The Fragmentation Mechanism of Heterogeneous Granite by High-Voltage Electrical Pulses

The high-voltage electrical pulses (HVEP) technology is the most potential method to improve the rate of penetration (ROP) in deep hard formations. A detailed understanding of the fragmentation mechanism by HVEP is essential to enhance ROP in rock-breaking and to optimize the electrical parameters. However, few pieces of researches are focused on the uneven dielectric properties of rock. This paper uses particle flow code software and Voronoi tessellation to generate granite models with different heterogeneity indexes; the granite models consider the differences in the micro-dielectric properties and particle size of various mineral components. The simulation of the plasma channel growth process, which considers the circuit equations of HVEP and the probabilistic development model, is analyzed. The results show that the concentration of the electric field in the feasible region makes the extreme value of the entire electric field smaller, which puts forward a higher energy demand for the initial breakdown of granite. The finer the grain size of granite, the smaller the broken ratio coefficient, and the better the crushing degree of HVEP. There is almost no difference in the energy efficiency of HVEP between granites with different heterogeneity indexes.
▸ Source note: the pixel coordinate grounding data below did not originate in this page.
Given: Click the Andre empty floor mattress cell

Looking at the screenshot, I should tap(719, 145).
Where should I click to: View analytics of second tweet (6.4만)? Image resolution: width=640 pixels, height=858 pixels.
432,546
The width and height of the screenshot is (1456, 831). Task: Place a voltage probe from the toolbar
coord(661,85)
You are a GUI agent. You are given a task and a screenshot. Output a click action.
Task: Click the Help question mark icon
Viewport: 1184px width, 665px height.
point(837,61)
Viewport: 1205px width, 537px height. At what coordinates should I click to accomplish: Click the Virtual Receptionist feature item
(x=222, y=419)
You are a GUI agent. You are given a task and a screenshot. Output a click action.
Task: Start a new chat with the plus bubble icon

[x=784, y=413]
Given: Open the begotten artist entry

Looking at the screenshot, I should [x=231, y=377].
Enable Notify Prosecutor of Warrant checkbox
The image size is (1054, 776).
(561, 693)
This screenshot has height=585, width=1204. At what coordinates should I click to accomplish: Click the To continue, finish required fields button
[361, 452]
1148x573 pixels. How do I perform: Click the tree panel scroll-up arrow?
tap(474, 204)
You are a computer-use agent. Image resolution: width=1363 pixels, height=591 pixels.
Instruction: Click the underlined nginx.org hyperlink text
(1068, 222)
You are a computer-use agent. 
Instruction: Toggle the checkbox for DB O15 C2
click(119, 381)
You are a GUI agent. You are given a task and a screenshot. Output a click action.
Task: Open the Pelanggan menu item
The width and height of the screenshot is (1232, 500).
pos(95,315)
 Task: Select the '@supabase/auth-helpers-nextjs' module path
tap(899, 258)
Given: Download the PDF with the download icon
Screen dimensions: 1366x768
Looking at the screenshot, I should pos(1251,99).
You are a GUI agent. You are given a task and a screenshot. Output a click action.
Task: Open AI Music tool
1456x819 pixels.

The total length of the plasma channel is dominated by directional self-direction and priority of tips, which is positively correlated with the energy efficiency of HVEP. The research results have definite guiding significance for engineering application of HVEP, bottom hole assembly design, and drilling tool design of HVEP.

Automated summary

This study investigates the fragmentation mechanism of high-voltage electrical pulses (HVEP) in rock-breaking and finds that a finer grain size of granite leads to better crushing degree of HVEP. Additionally, the length of the plasma channel is positively correlated with the energy efficiency of HVEP. These research findings have significant implications for the engineering application and design of HVEP.